I’m willing to tell Americans the hard truth. And I believe Americans are ready to hear it.
But the truth about our economy isn’t hard at all. Markets work. Barack Obama’s central planning doesn’t.
Substance over style. Hard truth over more spell-blinding fairy dust. Seems like a very timely approach to the 2012 election if you ask me.
Pawlenty’s tax-code overhaul sounds like pure American dream. When hard-working, middle-class breadwinners realize what’s in it for them, the national demand for sleeping pills may subside a bit. Three tax rates: 0 — 10% — 25%:
A one-third cut in the bottom rate. To allow younger — middle — and lower-income families to save and build wealth. And a 28% cut in the top rate — to spur investment and job creation.

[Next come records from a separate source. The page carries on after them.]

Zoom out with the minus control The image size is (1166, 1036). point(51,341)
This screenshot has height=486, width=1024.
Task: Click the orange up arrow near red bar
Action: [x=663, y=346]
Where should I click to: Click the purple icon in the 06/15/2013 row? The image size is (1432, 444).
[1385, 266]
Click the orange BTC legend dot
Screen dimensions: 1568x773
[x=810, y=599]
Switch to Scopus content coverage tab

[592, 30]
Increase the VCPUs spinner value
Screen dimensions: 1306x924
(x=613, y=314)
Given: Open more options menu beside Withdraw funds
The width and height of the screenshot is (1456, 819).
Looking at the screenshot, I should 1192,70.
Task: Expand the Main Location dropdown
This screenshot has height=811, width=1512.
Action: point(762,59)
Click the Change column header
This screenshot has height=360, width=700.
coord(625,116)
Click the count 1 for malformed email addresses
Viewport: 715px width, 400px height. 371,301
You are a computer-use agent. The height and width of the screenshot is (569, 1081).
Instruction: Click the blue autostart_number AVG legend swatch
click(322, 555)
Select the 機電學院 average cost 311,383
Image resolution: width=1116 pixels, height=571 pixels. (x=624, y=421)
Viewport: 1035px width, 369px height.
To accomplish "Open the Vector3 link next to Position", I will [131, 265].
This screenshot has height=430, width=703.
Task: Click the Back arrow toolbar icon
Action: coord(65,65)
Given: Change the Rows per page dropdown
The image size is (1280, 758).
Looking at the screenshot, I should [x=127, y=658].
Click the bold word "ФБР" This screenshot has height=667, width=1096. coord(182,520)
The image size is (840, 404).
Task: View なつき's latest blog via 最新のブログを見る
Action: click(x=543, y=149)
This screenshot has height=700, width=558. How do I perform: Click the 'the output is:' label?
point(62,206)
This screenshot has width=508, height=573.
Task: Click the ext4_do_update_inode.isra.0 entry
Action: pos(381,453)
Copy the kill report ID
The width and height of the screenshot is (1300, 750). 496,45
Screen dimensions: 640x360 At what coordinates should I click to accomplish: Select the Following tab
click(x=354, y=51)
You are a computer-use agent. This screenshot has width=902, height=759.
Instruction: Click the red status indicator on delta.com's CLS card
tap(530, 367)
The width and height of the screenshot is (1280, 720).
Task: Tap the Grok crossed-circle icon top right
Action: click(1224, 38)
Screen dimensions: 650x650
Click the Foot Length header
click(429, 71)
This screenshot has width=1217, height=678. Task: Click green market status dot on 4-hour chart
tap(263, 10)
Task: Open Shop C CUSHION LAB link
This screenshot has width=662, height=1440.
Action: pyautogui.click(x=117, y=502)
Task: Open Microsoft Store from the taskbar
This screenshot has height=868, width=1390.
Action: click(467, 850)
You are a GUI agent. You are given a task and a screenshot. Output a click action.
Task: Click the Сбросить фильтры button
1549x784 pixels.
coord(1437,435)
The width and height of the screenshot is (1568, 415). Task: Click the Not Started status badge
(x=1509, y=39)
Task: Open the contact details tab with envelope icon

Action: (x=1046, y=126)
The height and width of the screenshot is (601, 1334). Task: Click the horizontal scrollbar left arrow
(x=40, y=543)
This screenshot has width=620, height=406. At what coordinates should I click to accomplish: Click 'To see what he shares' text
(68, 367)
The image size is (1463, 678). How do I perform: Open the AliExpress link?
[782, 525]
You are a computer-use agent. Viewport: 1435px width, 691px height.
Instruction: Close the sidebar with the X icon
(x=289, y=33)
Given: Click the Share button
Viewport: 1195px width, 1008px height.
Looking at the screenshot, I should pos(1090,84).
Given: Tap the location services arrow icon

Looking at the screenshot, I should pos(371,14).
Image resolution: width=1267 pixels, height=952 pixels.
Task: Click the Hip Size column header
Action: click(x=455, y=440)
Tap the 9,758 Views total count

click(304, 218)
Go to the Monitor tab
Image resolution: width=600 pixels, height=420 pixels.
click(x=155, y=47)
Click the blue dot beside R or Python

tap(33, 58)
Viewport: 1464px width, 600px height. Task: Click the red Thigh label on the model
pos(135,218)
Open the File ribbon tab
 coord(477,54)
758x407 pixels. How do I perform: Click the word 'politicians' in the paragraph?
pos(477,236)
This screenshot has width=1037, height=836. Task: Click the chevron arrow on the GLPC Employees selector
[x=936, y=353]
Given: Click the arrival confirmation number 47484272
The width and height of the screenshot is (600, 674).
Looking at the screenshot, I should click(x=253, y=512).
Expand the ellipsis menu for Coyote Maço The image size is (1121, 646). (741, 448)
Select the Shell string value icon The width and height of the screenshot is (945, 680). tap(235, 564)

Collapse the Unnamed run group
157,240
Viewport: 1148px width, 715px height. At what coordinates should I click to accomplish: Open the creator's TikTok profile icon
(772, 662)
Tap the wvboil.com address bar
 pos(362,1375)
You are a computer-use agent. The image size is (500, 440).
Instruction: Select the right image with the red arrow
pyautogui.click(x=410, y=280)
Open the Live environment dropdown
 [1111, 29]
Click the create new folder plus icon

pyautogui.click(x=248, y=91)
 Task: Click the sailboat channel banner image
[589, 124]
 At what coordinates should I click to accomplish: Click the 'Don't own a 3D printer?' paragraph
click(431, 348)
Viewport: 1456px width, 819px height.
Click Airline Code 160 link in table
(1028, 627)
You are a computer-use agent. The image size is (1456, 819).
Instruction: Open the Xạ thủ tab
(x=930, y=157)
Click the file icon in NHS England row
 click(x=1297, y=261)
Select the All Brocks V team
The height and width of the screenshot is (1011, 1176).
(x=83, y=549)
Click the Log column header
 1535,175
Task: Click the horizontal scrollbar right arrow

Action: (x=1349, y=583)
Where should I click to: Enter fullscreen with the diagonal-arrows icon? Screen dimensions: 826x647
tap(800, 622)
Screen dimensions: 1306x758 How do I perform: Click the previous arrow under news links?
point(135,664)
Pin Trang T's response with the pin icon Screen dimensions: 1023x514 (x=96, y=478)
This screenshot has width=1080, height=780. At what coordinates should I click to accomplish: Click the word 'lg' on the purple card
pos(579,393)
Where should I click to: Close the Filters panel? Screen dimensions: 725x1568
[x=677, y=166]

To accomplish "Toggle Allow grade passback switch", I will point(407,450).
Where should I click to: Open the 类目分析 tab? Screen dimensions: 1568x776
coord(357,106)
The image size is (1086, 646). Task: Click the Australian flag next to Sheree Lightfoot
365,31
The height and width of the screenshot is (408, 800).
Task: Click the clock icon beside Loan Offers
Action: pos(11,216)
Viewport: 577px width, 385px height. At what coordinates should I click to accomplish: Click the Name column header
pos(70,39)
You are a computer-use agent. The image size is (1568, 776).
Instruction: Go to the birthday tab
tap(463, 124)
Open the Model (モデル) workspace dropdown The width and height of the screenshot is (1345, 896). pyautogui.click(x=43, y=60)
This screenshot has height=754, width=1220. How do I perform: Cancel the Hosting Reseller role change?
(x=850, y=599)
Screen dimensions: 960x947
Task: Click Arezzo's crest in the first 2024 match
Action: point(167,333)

Pawlenty also came out in favor of the balanced budget by law for the feds, saying we need to put Congress in a “spending straitjacket.” That was my favorite line, by the way, in the entire speech. Message from the people to the government: “Step away from our checkbooks. Now.”
Pawlenty is smart to remind voters every single time he speaks that he has actually spurred a sizable economy – Minnesota’s – for eight full years as a two-term governor. Having presided over the budget of one of the 49 states that require balanced budgets by law is a pretty sterling qualification to have upon one’s resume as America hangs upside down upon the cliff’s edge in waiting-for-the-Greatest-Depression-shoe-to-drop anxiety.
Pawlenty, should he get the Republican nomination, will be faced off with a guy who didn’t even so much as run his own paper route before ascending to the most powerful political position in the universe. If Pawlenty wants to make the comparison on his economic creds, he had better be reminding the voters at every turn that people stoned on hope-dope, who decide to put their pusher in charge of their bread and butter, are just begging for a slow death by starvation.
All in all, I have to say that Pawlenty is definitely in the running for my vote, despite his charisma-challenged presentation. But I’m an older, white, married gal, with a whole lot of home-budgeting, hard lessons under my own belt. The folks Pawlenty must convince were, less than three years ago, candidates for straitjackets themselves.
Will Pawlenty’s intervention model appeal to them now that they are reaping the disastrous consequences of their own folly?
Ah. That is the real question of 2012 — for all of us. Can the hope-dopers give their pusher the shove and leap into health and prosperity, latching the white coattails of a very sober interventionist?
It’s looking very iffy at the moment.